Sans réouverture totale et inconditionnelle du détroit stratégique pour l’approvisionnement mondial en hydrocarbures, les États-Unis « frapperont et anéantiront » les centrales électriques iraniennes « EN COMMENÇANT PAR LA PLUS GRANDE ! », a averti le président américain sur sa plateforme Truth Social samedi soir. L’Iran a immédiatement réagi à cette sommation : si Washington met sa menace à exécution, l’armée iranienne ciblera alors les infrastructures « énergétiques, de technologie de l’information et de dessalement d’eau » dans la région.
Au 23e jour de la guerre, amorcée le 28 février par l’offensive conjointe des États-Unis et d’Israël contre l’Iran, les attaques se poursuivent au Moyen-Orient. Dimanche matin, l’armée israélienne a annoncé mener des frappes « au cœur de Téhéran », sans fournir de détails supplémentaires. Tôt dans la journée, des explosions ont également été entendues à Jérusalem par des journalistes de l’AFP, suite à l’activation d’une alerte aux missiles iraniens. Cette alerte est survenue après deux attaques iraniennes la veille dans le sud d’Israël, qui ont causé des dégâts considérables et des blessures à plus d’une centaine de personnes.

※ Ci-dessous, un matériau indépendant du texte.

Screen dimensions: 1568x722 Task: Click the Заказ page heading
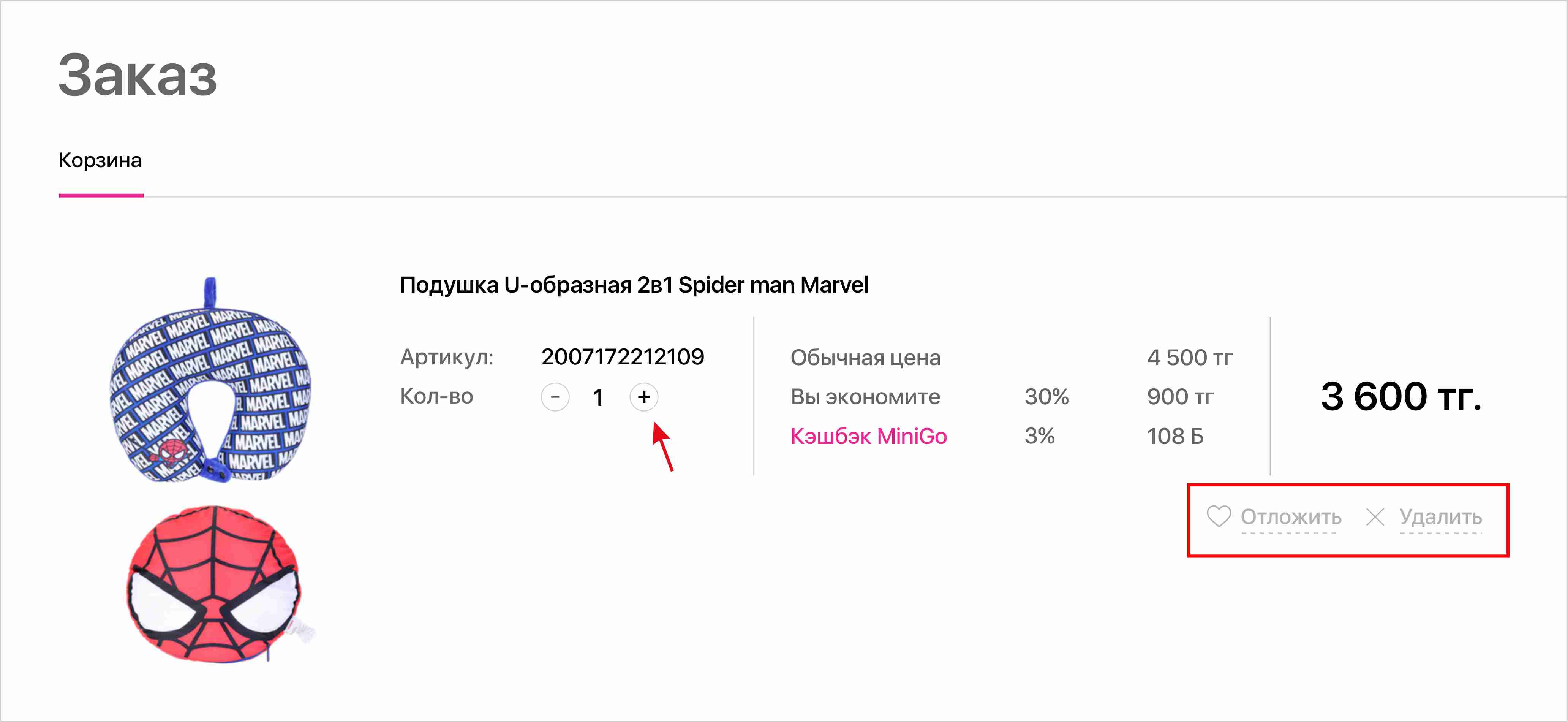[x=138, y=76]
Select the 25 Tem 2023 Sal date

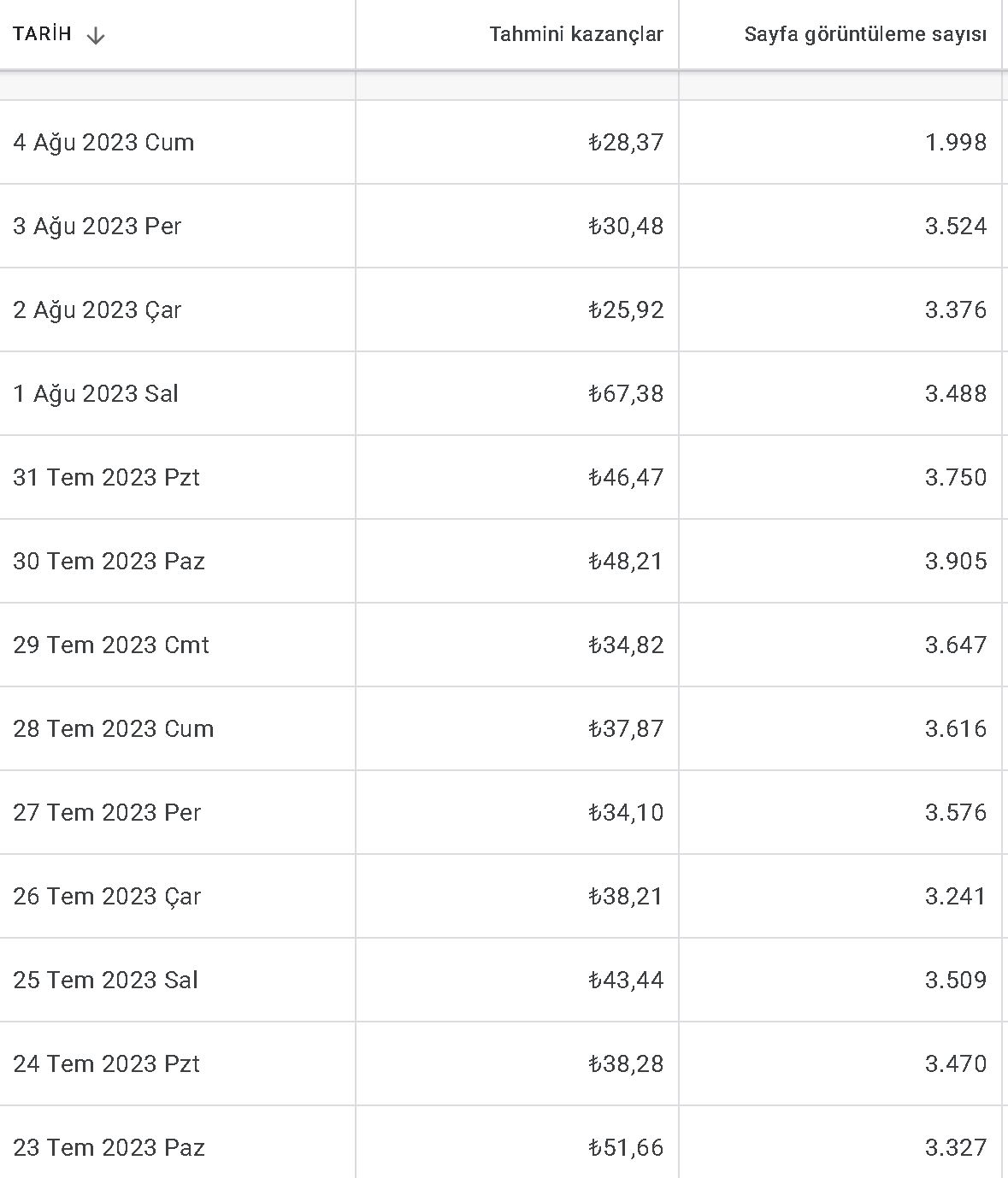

Le début de la quatrième semaine de conflit a marqué un changement d’orientation dans les attaques visant les infrastructures nucléaires. En ciblant Dimona, située à environ cinq kilomètres du centre de recherche nucléaire israélien, l’Iran a affirmé agir en riposte à des frappes « ennemies » sur l’un de ses complexes nucléaires à Natanz, au sud de Téhéran.
Le blocage par Téhéran du détroit d’Ormuz, voie commerciale cruciale, intensifie la hausse des prix du pétrole et du gaz, suscitant des inquiétudes pour l’économie mondiale. Près du détroit, un « projectile inconnu » a explosé dimanche à proximité d’un vraquier naviguant dans le Golfe, au nord de la ville emiratise de Charjah, selon l’agence maritime britannique UKMTO, qui a précisé que l’équipage était sain et sauf. Une vingtaine de pays, dont les Émirats arabes unis, le Royaume-Uni, la France et le Japon, se sont déclarés « prêts à contribuer aux efforts » nécessaires pour la réouverture du détroit. La Commission européenne a par ailleurs appelé les États membres à réduire leurs objectifs de remplissage de gaz pour l’hiver prochain afin d’alléger la pression sur les prix.